What to do.
Scan the entries below for the word "beside", then copy each line that holds it.

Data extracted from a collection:
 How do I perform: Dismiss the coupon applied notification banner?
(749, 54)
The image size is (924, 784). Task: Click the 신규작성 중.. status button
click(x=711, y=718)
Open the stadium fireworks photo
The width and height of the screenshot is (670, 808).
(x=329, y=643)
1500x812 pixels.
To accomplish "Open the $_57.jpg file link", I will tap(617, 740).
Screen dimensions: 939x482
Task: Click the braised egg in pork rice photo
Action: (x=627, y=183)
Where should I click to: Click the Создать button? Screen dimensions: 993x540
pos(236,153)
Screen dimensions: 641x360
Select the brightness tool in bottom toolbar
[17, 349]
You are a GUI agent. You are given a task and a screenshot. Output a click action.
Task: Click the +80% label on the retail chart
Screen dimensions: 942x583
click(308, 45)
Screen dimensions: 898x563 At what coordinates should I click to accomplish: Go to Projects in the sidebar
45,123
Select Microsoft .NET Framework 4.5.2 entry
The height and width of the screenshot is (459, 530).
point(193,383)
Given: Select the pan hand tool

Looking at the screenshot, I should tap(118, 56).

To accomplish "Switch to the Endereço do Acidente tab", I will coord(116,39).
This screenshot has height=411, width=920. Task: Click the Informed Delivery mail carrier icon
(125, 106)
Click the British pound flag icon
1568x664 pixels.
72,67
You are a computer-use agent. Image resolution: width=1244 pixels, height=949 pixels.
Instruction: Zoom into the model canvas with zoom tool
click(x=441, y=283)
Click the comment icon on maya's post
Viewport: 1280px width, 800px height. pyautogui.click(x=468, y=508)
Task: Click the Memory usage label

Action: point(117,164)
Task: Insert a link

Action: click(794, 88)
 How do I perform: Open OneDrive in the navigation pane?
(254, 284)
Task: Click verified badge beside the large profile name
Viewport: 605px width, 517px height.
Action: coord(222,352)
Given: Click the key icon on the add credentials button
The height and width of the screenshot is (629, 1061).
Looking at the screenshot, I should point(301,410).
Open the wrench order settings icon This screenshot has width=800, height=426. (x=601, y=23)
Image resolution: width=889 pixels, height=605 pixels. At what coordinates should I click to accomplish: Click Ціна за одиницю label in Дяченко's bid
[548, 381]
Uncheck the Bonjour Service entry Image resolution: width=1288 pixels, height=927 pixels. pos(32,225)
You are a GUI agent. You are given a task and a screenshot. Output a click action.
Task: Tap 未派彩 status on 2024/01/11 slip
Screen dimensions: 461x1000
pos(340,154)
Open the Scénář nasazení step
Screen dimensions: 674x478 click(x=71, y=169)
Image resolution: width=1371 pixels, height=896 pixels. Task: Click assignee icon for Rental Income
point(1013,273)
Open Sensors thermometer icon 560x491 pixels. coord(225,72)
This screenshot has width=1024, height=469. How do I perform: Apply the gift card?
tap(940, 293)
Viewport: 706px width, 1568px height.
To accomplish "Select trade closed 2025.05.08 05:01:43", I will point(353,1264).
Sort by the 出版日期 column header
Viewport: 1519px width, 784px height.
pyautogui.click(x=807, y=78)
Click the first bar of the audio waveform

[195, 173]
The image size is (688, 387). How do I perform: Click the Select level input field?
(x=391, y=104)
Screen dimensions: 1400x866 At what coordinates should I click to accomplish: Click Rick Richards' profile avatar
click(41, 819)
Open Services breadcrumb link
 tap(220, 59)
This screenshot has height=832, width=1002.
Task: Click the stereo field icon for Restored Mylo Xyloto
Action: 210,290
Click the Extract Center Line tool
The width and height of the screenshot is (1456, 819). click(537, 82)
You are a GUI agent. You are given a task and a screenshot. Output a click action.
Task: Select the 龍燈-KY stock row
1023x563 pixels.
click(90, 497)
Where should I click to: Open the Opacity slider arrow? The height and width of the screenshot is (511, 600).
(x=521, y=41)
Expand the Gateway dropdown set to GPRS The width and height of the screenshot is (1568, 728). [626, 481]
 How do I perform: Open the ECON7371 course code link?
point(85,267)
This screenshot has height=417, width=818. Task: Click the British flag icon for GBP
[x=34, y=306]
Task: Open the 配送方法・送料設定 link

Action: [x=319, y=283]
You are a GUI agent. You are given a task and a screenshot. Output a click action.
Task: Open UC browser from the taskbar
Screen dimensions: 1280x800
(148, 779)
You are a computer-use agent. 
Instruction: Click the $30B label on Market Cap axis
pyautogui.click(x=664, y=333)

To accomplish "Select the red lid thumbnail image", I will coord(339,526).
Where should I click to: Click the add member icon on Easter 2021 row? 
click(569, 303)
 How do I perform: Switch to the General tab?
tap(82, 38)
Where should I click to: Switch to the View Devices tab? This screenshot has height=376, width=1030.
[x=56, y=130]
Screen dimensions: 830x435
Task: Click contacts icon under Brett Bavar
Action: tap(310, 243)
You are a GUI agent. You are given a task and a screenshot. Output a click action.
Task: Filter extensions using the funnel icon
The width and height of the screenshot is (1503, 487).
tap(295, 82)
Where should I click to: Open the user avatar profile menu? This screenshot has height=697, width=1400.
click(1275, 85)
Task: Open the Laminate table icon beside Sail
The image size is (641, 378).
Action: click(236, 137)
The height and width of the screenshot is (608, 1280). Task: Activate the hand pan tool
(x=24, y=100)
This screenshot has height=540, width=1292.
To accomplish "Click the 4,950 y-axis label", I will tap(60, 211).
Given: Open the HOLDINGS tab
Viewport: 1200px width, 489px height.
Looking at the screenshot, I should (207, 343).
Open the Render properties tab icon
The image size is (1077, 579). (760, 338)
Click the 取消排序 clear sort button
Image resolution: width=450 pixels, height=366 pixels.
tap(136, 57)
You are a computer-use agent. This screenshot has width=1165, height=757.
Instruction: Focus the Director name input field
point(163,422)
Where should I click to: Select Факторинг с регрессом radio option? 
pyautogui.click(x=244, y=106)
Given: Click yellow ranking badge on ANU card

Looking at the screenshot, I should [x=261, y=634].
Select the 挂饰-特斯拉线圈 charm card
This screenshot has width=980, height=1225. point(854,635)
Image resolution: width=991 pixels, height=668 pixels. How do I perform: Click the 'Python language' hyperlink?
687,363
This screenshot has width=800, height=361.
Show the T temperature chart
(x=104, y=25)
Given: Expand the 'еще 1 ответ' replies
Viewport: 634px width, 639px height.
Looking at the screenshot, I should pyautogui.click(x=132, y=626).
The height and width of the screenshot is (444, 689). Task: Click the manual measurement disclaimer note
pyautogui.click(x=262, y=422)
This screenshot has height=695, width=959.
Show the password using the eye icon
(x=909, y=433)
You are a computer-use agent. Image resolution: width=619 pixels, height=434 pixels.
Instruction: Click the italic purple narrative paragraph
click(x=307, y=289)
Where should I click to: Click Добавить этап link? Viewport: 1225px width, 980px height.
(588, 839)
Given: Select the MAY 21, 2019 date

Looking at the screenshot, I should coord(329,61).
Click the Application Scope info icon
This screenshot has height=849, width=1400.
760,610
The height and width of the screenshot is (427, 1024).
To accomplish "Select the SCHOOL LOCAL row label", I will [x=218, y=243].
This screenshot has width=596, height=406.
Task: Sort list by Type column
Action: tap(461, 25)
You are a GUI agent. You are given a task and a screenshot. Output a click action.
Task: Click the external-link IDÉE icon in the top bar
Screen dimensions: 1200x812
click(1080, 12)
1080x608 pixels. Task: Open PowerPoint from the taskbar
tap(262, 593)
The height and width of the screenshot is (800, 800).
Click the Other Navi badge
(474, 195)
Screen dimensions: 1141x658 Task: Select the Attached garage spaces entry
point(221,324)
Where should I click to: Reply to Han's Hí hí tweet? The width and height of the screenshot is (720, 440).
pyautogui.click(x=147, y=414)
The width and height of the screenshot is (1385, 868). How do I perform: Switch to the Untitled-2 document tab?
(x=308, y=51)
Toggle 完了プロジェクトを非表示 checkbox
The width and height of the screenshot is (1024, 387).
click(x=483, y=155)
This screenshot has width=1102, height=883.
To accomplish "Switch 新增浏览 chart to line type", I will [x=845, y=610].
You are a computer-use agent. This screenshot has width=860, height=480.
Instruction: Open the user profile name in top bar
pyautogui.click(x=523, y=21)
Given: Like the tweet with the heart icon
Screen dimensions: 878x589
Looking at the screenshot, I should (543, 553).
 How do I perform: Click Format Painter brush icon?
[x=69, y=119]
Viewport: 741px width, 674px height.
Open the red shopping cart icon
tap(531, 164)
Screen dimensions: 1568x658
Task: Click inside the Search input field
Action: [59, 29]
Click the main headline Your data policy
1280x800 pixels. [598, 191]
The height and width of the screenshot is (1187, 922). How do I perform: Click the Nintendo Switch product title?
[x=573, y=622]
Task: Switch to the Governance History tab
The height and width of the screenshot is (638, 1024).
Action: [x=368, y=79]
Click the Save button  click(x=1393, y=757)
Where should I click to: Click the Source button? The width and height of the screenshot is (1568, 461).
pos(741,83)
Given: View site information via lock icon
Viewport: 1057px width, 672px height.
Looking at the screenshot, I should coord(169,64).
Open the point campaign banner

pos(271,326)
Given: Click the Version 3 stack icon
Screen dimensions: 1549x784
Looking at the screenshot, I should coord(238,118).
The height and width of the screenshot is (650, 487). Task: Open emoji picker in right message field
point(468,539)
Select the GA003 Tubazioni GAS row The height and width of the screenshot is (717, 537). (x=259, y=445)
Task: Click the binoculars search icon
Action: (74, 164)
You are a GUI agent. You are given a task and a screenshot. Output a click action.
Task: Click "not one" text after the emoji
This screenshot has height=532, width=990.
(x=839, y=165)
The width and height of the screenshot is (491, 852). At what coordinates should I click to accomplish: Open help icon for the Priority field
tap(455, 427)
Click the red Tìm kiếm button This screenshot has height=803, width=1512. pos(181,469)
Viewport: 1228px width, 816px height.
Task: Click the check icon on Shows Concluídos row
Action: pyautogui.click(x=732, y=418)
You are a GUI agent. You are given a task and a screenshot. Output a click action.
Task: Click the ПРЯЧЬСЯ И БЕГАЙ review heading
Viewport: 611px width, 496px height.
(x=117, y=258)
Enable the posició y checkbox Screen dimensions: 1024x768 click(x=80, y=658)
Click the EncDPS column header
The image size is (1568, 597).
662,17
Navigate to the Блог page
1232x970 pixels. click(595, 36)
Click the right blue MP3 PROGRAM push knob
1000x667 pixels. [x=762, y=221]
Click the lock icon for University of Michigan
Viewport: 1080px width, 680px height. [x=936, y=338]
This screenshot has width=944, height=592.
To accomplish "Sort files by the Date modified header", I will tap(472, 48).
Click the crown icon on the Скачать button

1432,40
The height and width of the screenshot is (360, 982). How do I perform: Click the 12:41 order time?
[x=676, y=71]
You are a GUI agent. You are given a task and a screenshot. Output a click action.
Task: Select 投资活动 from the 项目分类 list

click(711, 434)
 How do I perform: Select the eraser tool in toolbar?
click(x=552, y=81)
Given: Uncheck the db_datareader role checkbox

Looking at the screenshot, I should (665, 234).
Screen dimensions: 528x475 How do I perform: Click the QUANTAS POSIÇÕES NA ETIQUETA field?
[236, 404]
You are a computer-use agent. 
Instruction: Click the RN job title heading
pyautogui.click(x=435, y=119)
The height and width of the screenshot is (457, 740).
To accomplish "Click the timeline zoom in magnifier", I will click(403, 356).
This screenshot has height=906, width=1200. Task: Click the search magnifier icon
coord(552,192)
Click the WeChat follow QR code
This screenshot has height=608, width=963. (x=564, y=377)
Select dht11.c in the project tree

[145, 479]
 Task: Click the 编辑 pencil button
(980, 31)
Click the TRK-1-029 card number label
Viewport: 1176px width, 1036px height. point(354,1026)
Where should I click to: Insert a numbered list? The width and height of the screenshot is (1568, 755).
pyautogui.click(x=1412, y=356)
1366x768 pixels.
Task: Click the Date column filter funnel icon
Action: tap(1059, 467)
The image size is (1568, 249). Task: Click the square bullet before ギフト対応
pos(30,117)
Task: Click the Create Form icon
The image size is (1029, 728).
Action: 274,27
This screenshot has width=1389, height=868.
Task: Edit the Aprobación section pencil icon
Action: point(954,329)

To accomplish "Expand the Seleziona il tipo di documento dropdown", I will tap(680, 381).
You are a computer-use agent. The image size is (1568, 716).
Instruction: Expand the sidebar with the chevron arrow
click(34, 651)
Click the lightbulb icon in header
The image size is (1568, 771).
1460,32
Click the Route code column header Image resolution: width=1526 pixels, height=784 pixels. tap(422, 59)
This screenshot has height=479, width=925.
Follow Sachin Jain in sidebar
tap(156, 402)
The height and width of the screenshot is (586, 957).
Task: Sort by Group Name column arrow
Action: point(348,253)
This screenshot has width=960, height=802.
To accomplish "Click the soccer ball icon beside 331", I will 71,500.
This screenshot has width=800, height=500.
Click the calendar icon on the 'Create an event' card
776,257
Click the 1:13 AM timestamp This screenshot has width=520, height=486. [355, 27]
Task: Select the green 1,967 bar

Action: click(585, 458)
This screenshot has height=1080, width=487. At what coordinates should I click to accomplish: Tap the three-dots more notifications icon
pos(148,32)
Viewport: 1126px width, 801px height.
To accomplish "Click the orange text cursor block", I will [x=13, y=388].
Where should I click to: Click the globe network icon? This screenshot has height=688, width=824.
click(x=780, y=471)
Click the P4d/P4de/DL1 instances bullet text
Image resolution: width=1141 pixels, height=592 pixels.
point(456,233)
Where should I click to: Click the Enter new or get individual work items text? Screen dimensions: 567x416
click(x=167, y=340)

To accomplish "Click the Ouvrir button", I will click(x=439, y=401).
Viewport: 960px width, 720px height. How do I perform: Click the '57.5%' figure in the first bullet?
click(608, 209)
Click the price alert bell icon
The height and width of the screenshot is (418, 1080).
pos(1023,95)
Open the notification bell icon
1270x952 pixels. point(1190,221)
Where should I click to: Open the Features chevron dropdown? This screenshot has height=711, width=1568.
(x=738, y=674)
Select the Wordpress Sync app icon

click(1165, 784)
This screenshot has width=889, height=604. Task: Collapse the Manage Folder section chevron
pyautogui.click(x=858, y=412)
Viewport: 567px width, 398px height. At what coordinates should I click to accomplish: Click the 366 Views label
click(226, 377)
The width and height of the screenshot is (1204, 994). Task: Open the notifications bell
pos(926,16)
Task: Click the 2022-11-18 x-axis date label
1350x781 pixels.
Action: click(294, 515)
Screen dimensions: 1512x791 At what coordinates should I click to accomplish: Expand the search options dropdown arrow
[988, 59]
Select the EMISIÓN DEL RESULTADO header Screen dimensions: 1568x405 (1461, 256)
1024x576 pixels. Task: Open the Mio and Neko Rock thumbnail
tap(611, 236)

Task solution.
Task: Click verified badge beside the large profile name
Task: Open the Laminate table icon beside Sail
To accomplish "Click the soccer ball icon beside 331", I will 71,500.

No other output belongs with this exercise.